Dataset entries
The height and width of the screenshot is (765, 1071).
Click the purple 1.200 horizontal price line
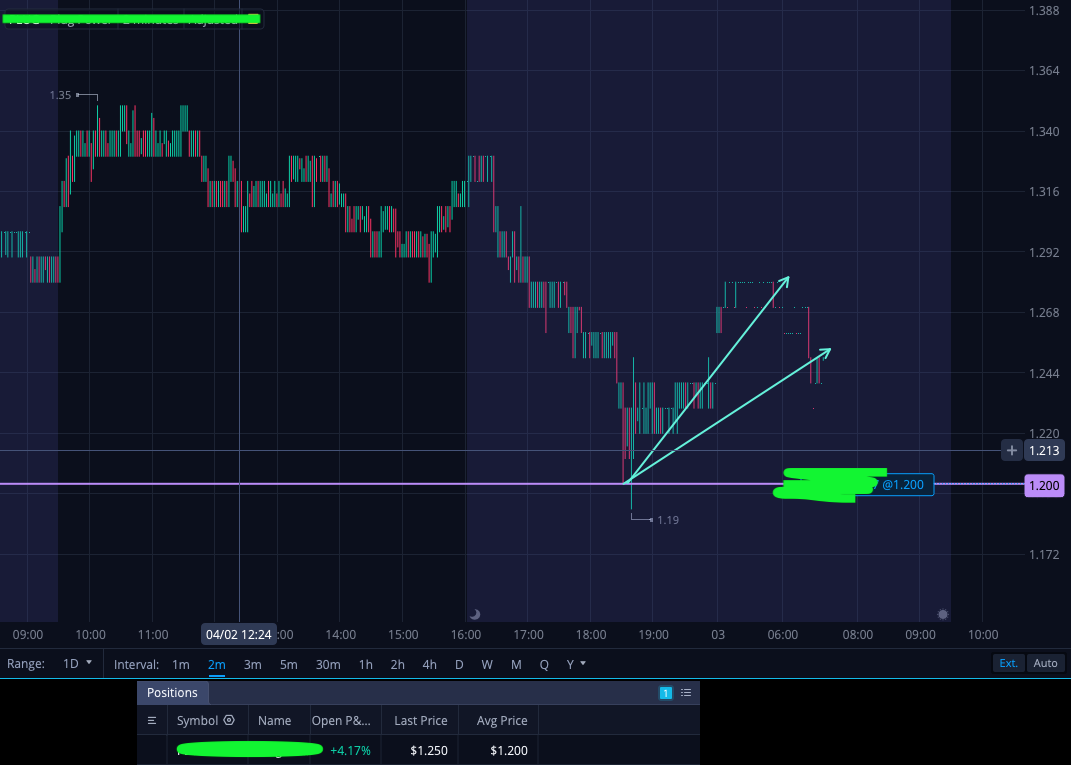[x=342, y=484]
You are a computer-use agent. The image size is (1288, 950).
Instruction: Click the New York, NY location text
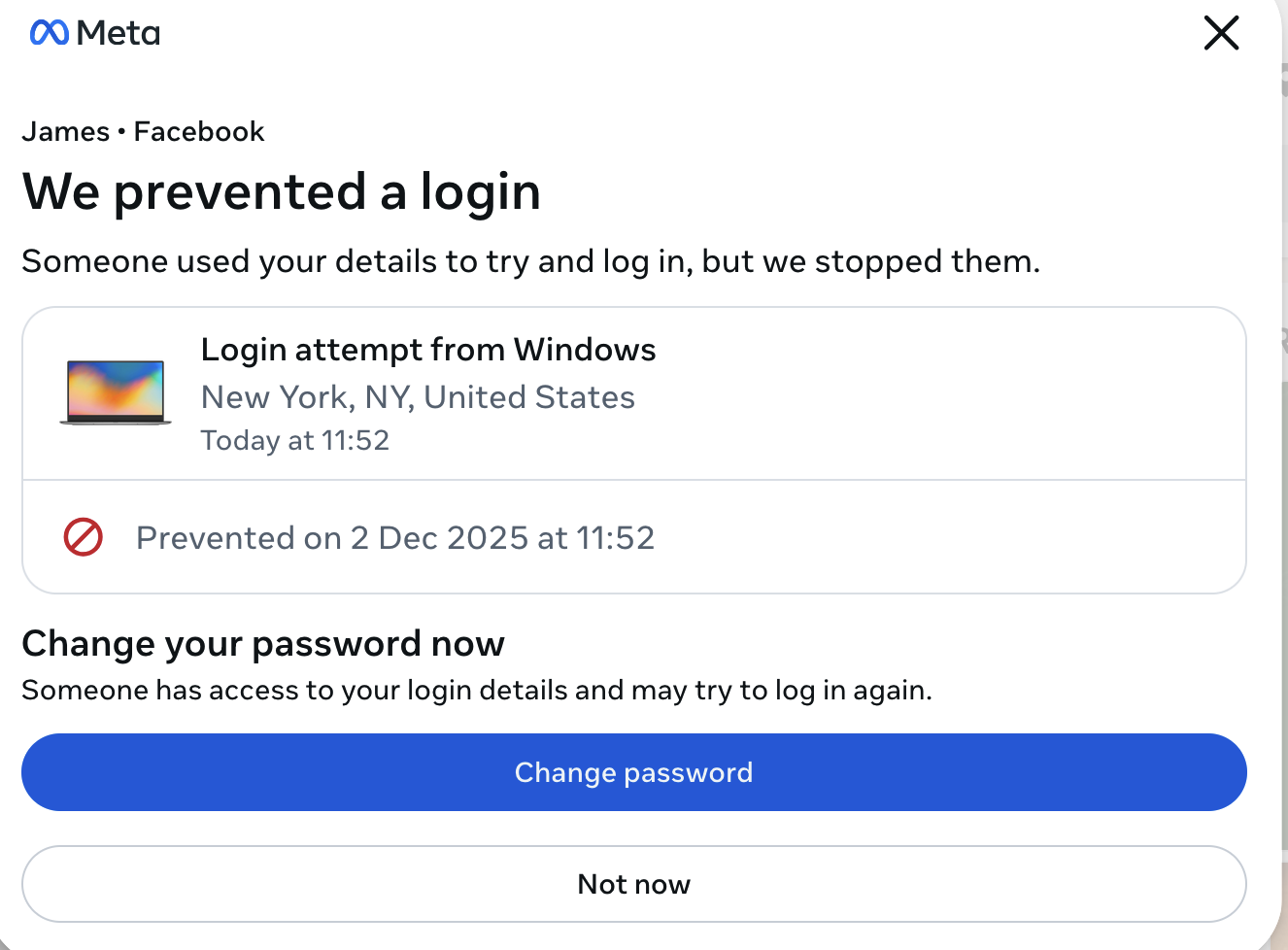point(307,397)
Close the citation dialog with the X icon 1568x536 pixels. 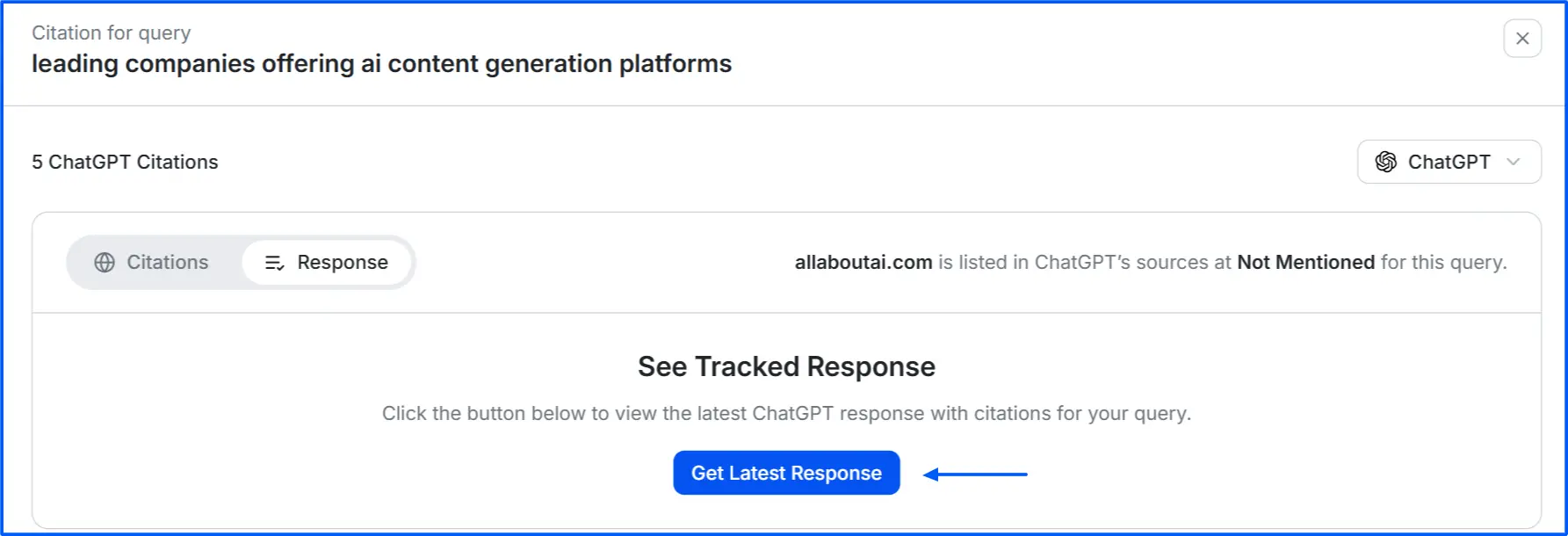tap(1522, 39)
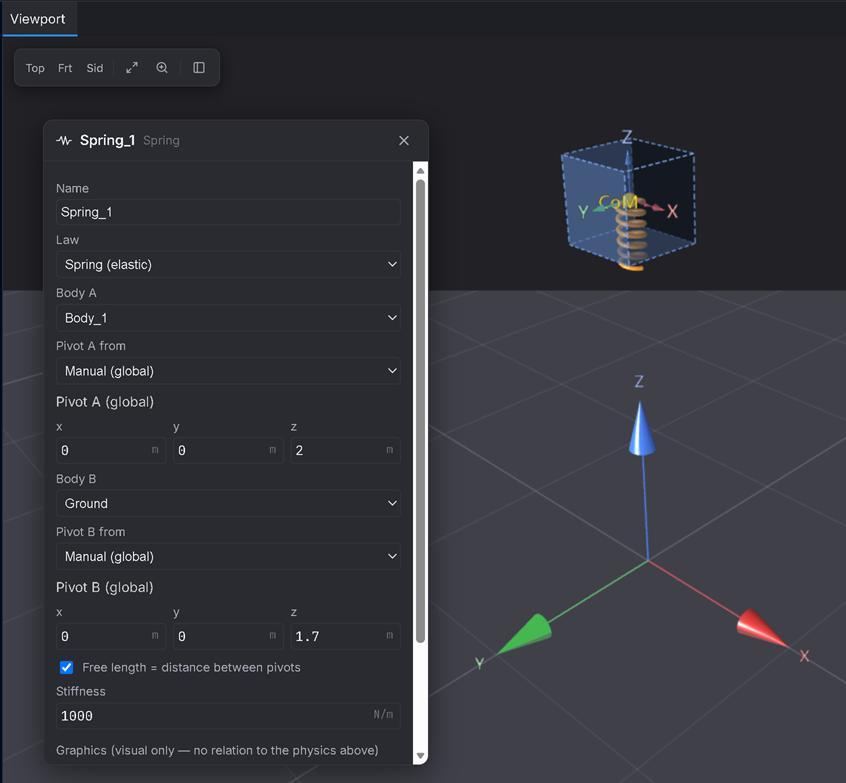Image resolution: width=846 pixels, height=783 pixels.
Task: Expand the Body B dropdown showing Ground
Action: pos(228,503)
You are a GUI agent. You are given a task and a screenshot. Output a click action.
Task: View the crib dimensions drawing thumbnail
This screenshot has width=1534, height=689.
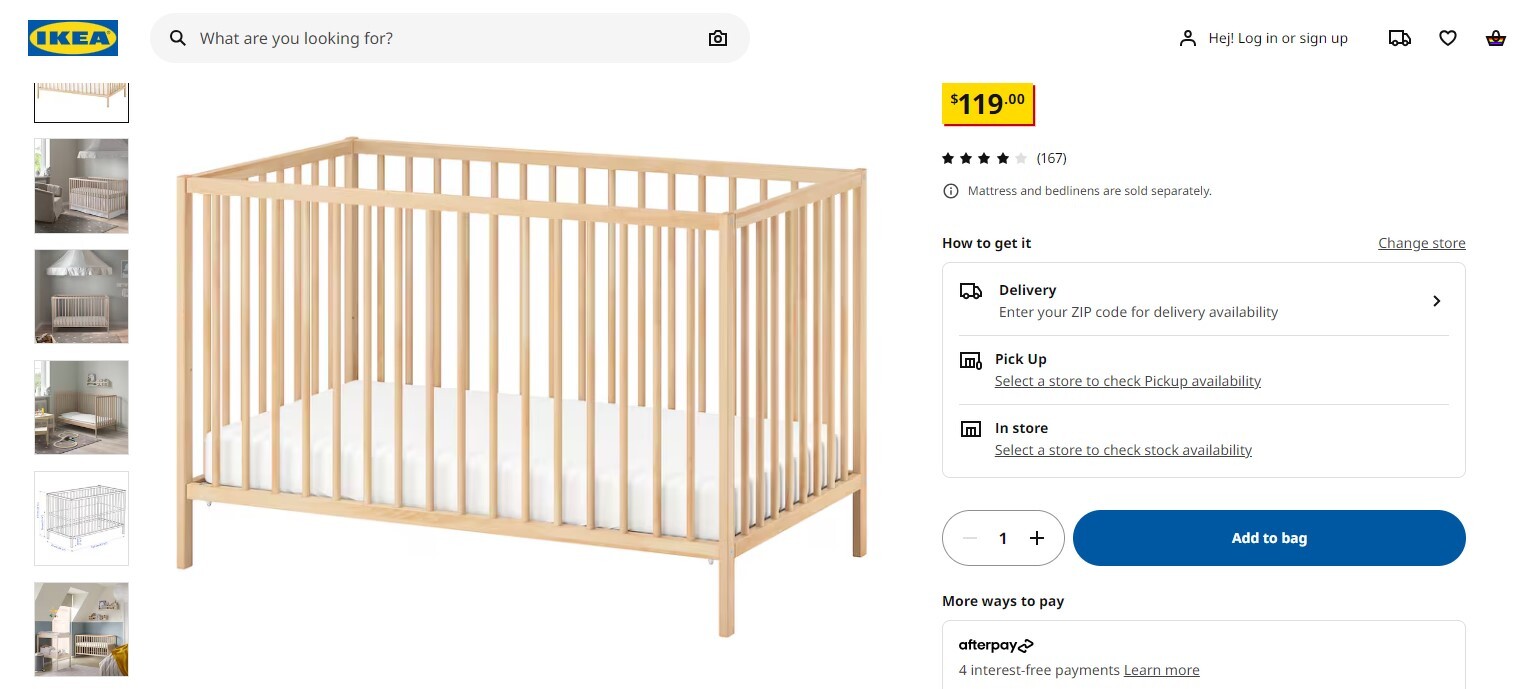pyautogui.click(x=81, y=518)
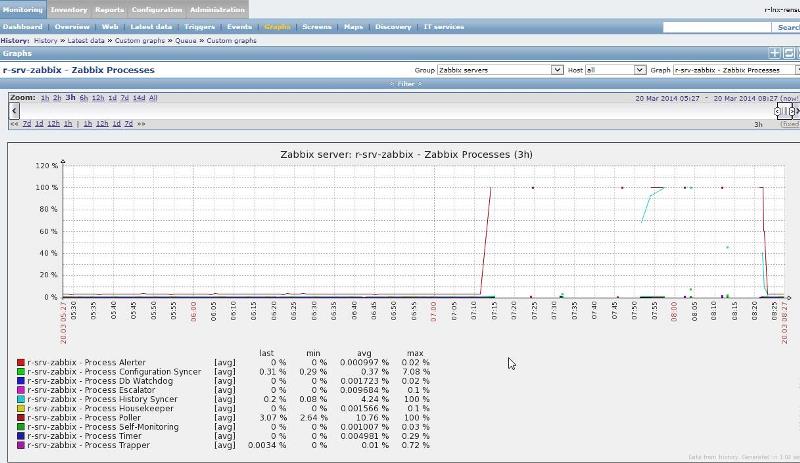Switch to the Triggers submenu tab
This screenshot has height=463, width=800.
coord(199,27)
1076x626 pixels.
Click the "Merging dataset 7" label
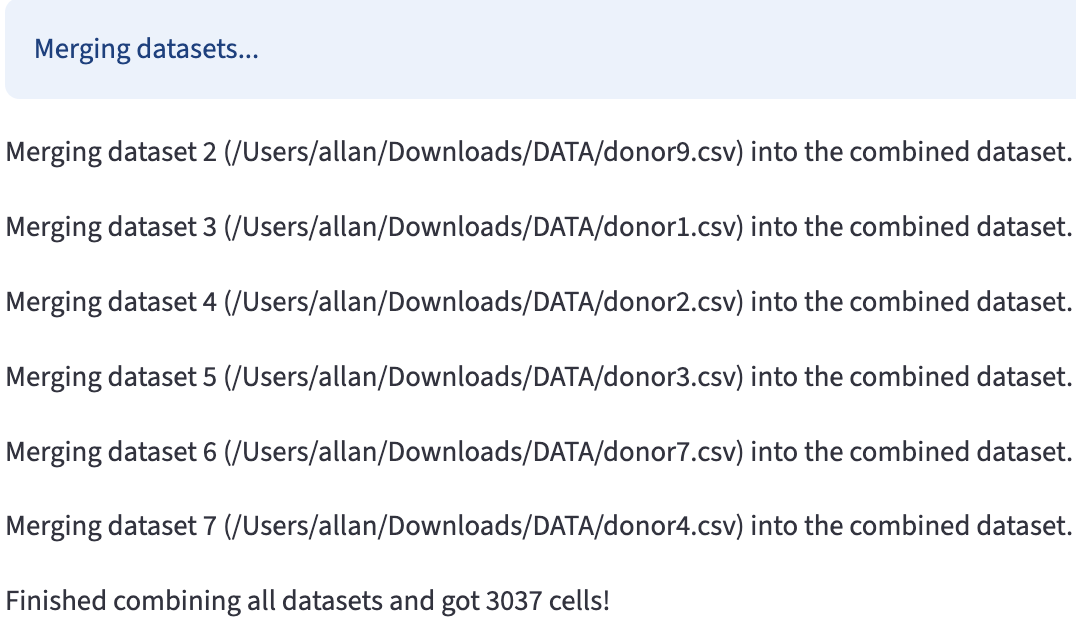(110, 526)
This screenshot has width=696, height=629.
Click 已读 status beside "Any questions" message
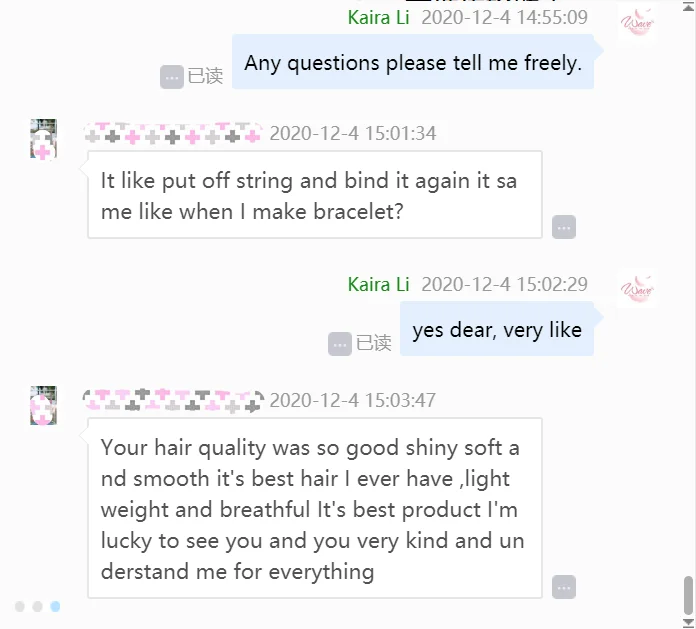click(205, 76)
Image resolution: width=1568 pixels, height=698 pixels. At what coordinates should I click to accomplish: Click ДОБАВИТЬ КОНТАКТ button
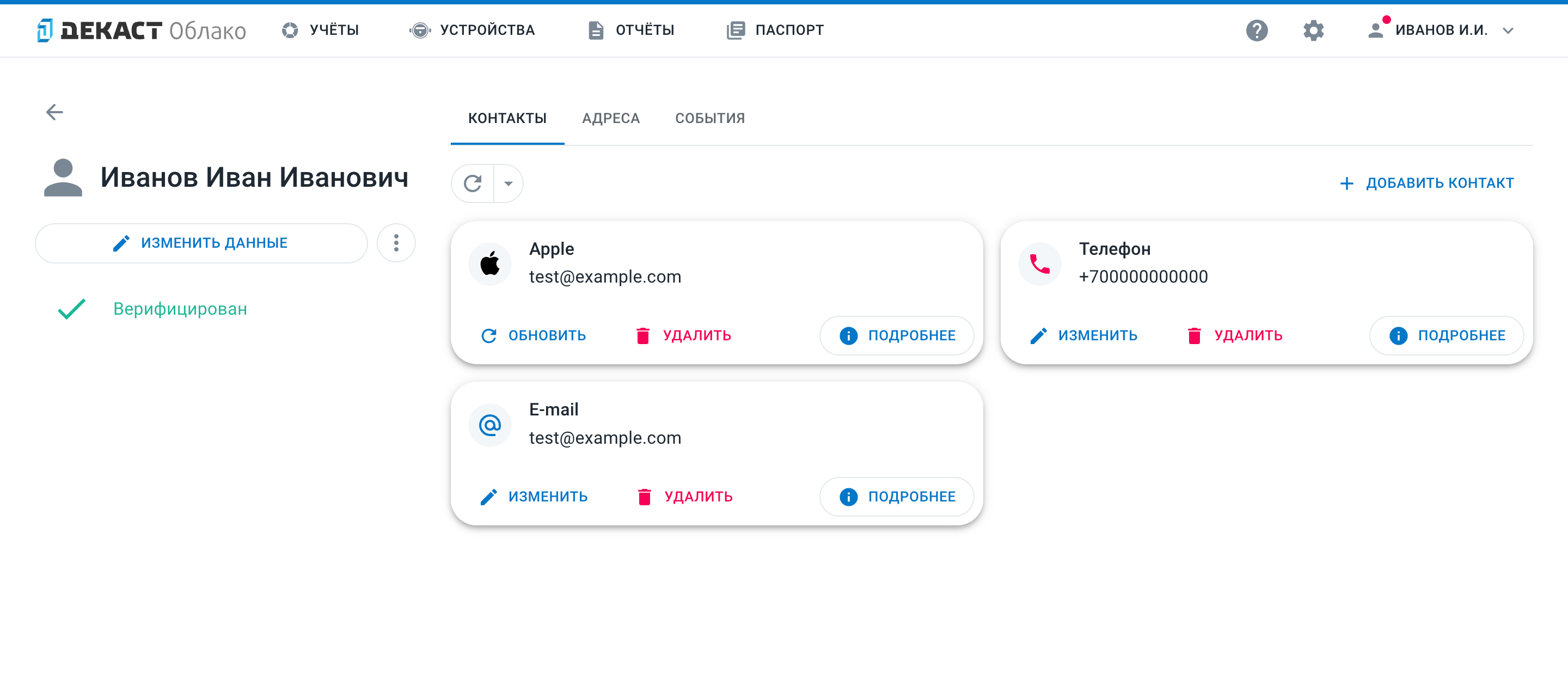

■ Task ■
Leave out every picture, and copy exactly the lines above starting at the one holding "You are a GUI" and ending at the one holding "1076x626 pixels.", no more and no less.

■ Solution ■
You are a GUI agent. You are given a task and a screenshot. Output a click action.
Task: View the crib dimensions drawing thumbnail
This screenshot has width=1534, height=689.
pyautogui.click(x=81, y=518)
Switch to the Triggers submenu tab
This screenshot has height=463, width=800.
coord(199,27)
1076x626 pixels.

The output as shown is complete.